## WHAT THE TASK REQUIRES
Count the lines in the items below that contain the string "icon", and reply with only that number.

## SOURCE RECORDS
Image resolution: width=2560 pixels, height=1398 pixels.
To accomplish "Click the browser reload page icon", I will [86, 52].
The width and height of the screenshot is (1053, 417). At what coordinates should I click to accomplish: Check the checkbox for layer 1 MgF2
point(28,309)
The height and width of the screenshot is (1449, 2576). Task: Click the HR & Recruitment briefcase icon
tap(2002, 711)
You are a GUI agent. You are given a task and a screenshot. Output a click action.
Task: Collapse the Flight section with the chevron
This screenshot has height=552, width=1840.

## COMPLETE RESPONSE
2